Amy Tong is the State Director and Chief Information Officer for the California Department of Technology. She also serves as Chair of the California Broadband Council. She is the go-to person responsible for establishing and implementing state IT strategic plans, policies, and standards. Read below to learn about Tong's thoughts on Digital Inclusion in California.
Why is it important for the state of California to close the Digital Divide?
California has the 5th largest economy, but there are still areas that are without necessities such as access to the Internet. As a citizen of this state, one might assume that basic access to the Internet is a need that met for everybody. Unfortunately, this is not the case. The state government provides services such as health, social services, and emergency communication – basic information that should be made available to everybody in the state, but a lot of people are not able to access those channels through the Internet.

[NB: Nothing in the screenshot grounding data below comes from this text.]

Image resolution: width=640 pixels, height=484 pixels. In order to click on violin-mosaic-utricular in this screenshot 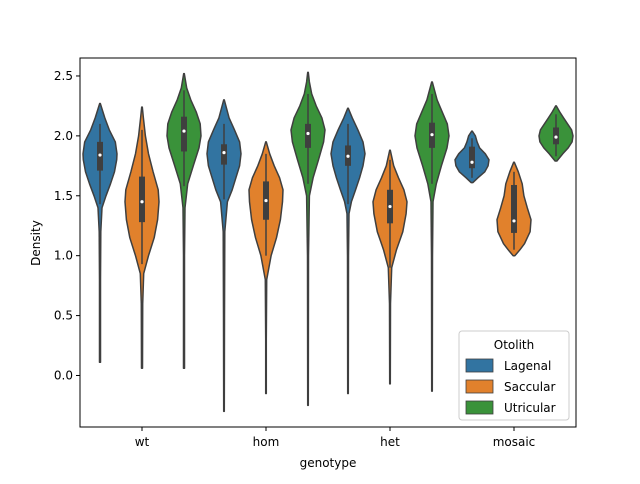, I will do `click(556, 134)`.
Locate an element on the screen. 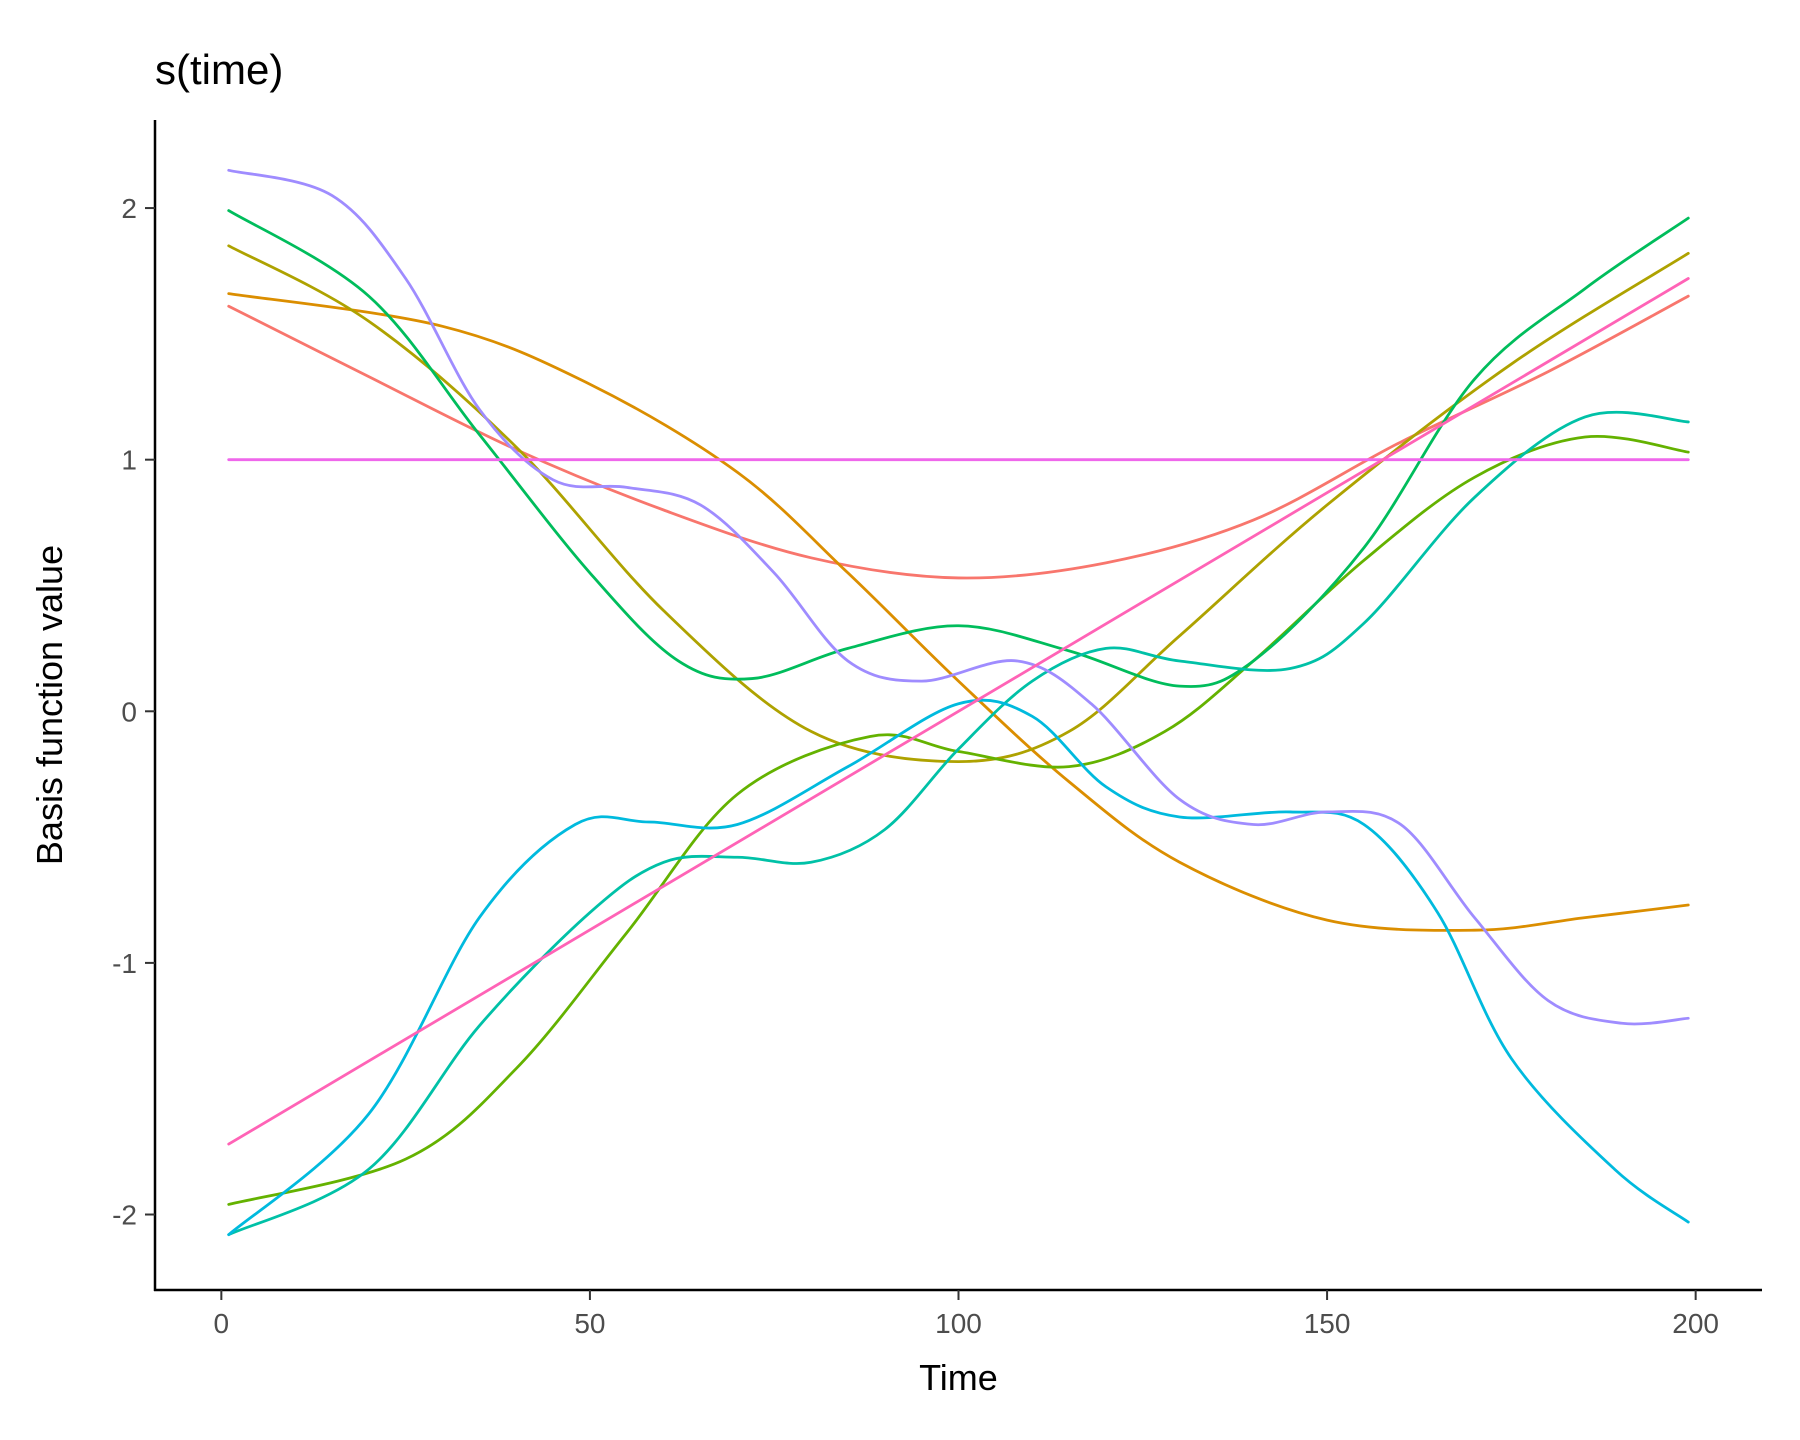  y-tick-label: -2 is located at coordinates (124, 1216).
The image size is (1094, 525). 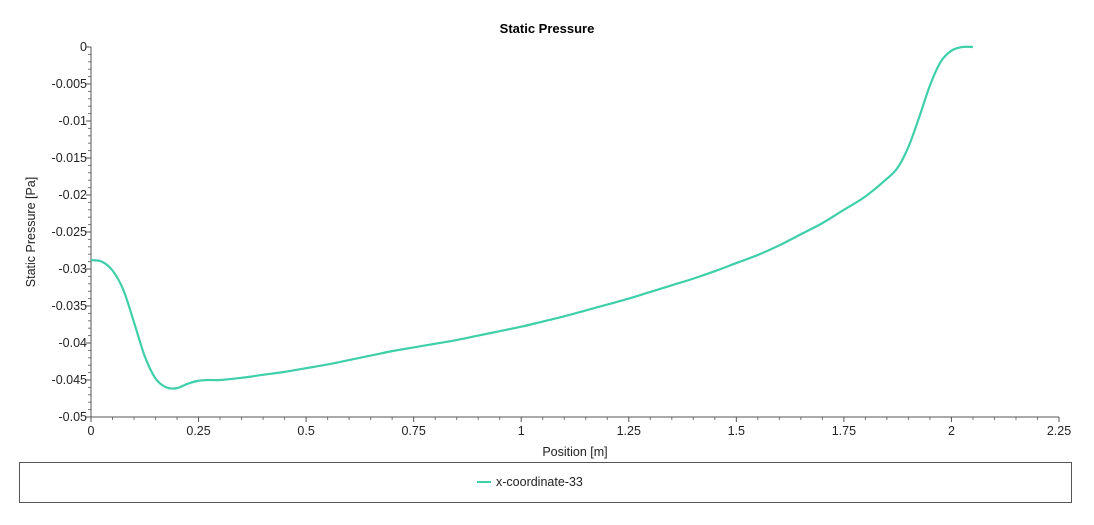 I want to click on y-tick-label: -0.02, so click(x=74, y=195).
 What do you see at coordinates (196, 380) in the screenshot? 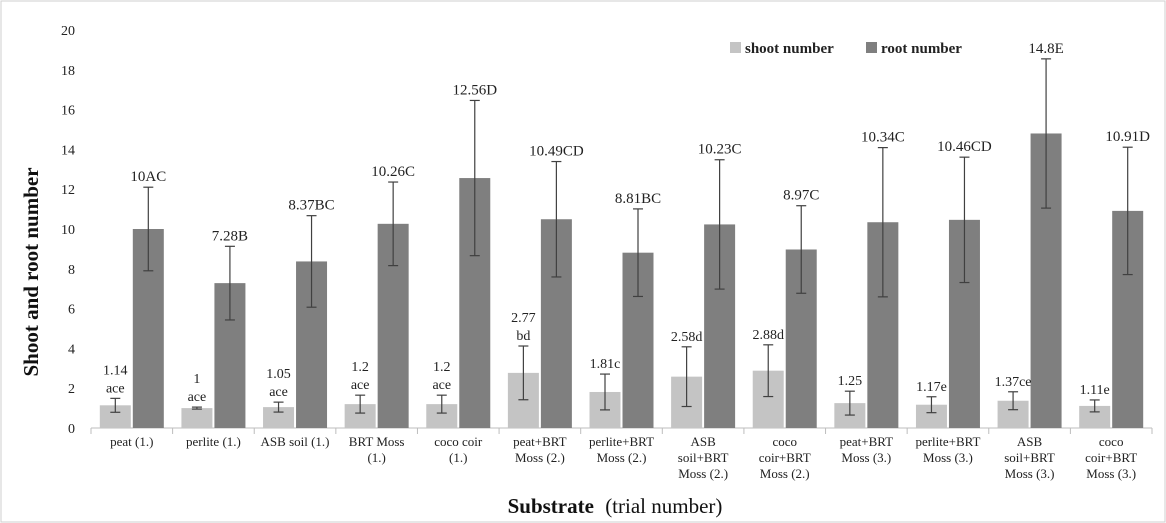
I see `shoot-data-label: 1` at bounding box center [196, 380].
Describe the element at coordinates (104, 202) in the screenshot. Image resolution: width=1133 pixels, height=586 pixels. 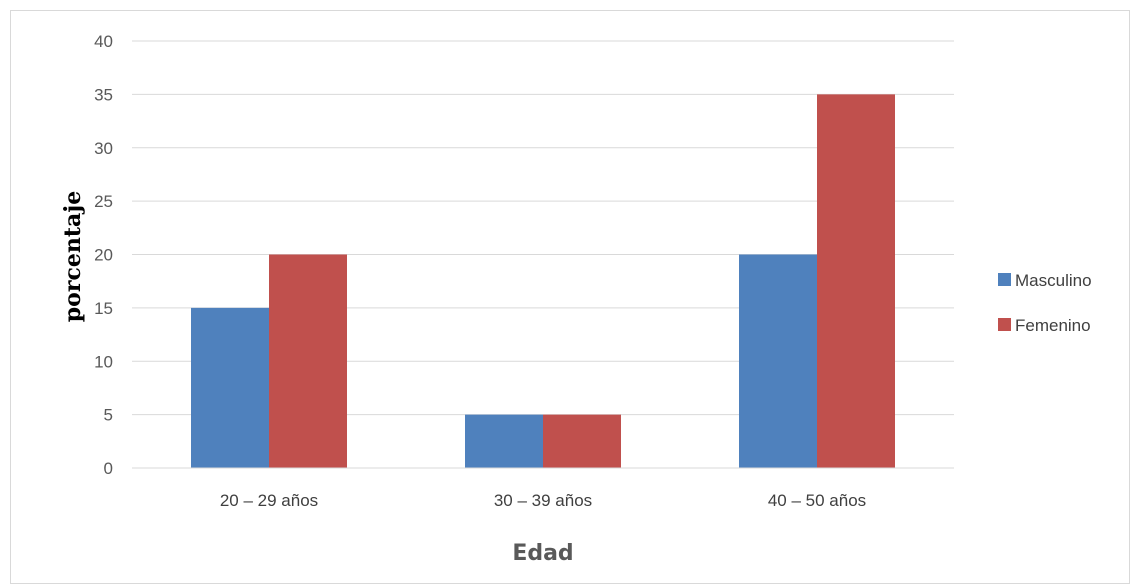
I see `y-tick-label: 25` at that location.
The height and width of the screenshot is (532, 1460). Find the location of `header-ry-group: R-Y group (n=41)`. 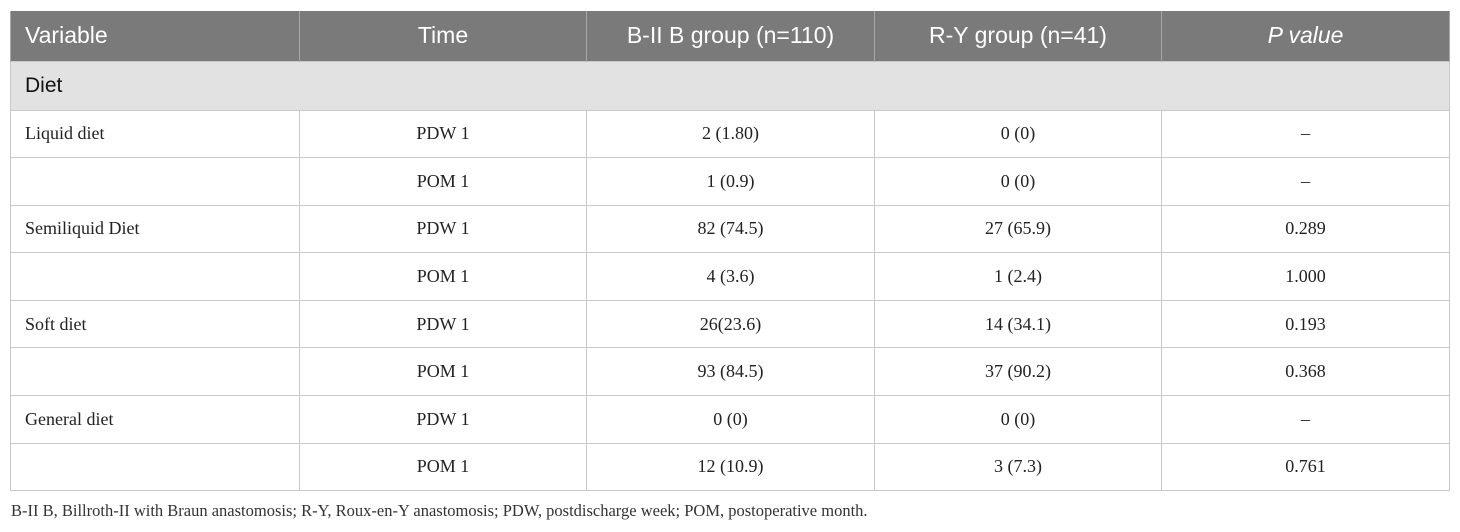

header-ry-group: R-Y group (n=41) is located at coordinates (1018, 36).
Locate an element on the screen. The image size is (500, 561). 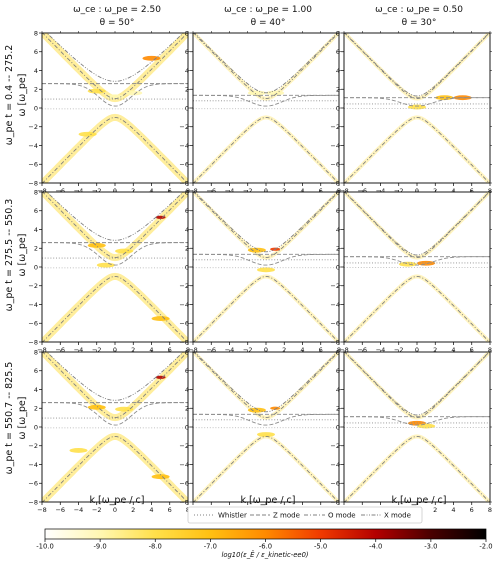
panel-r2-c2: −8 −6 −4 −2 0 2 4 6 8 −8 −6 −4 −2 0 2 4 6 8 is located at coordinates (260, 271).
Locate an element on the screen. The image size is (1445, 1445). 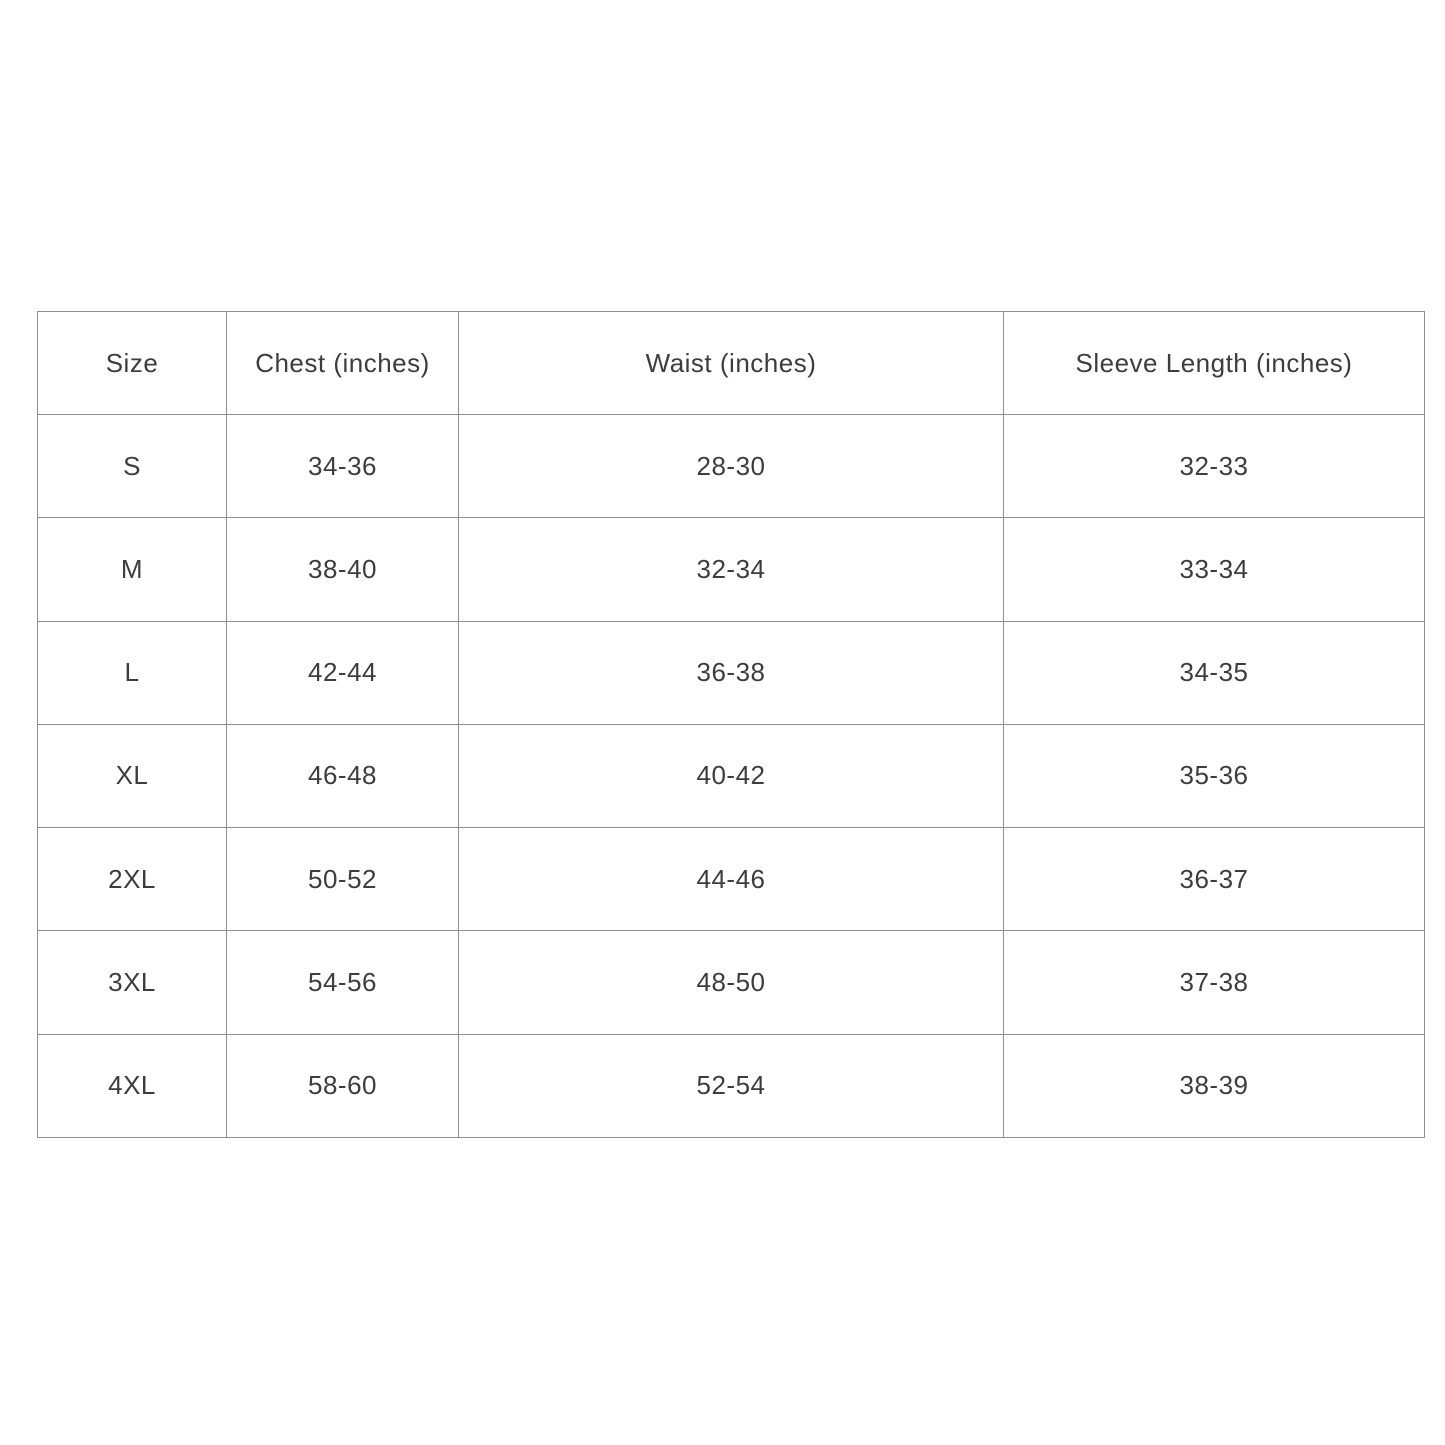
sleeve-cell: 34-35 is located at coordinates (1214, 672).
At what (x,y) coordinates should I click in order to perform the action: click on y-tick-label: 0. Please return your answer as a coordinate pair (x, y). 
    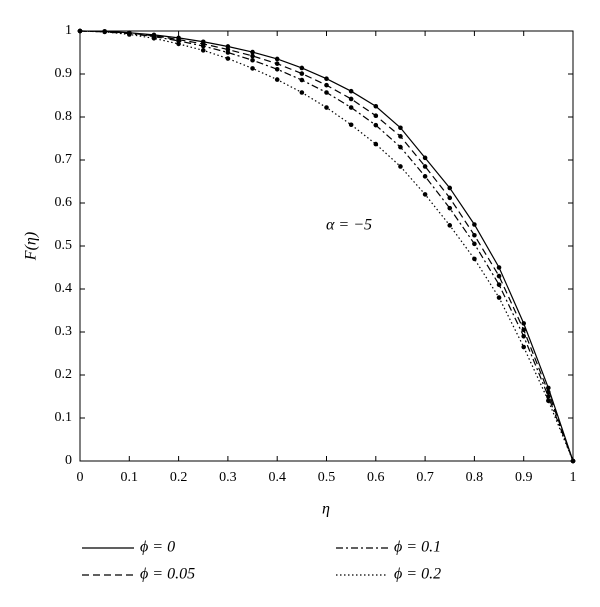
    Looking at the image, I should click on (68, 460).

What are some of the major challenges to provide affordable broadband to all Californians?
Number one, the sheer size of our state translates to how many entities are needed to collaborate in order to overcome challenges in initiatives like funding, policy perspective, and priority perspective. As well, our federal government and local entities all have to work together in order to overcome those challenges. Today, a lot of that awareness is being raised by the work of the California Broadband Council and organizations such as the California Emerging Technology Fund, but we need to get to a place where tangible outcomes can build up momentum to push forward.
What role should the State legislature play in this effort?
The Legislature is in a very unique position because they have great access to a lot of information and speak for their constituents by elevating their needs –especially those in areas that are underserved. By elevating the priority at the state level, Legislators can be advocates for their constituents. When it comes to policymaking and bringing partners together, the state is already at the forefront working with entities such as the California Emerging Technology Fund, our federal government, and local officials -- by bringing everybody to the table.
As Chair of the California Broadband Council, what are your top goals to strengthen Digital Inclusion efforts and see that they are completed?
My top three goals to strengthen Digital Inclusion efforts are: promote broadband deployment in unserved and underserved areas, ensure public institutions have broadband access, and encourage private and public relationships to support digital literacy. The close collaboration between private and public institutions is critical to ensuring citizens are ready and able to live in the digital age, ultimately, strengthening digital inclusion.
What’s next for the state of California Dept. of Technology?
We’re proud of and confident in the Vision 2020 strategic plan. The plan is simplistic, yet a logical and common-sense approach to how technology strategy in the state of California should be carried out. The plan is in place, the community support is there, there is a good governance model in place, and the current and future governing body will be able to carry the plan forward.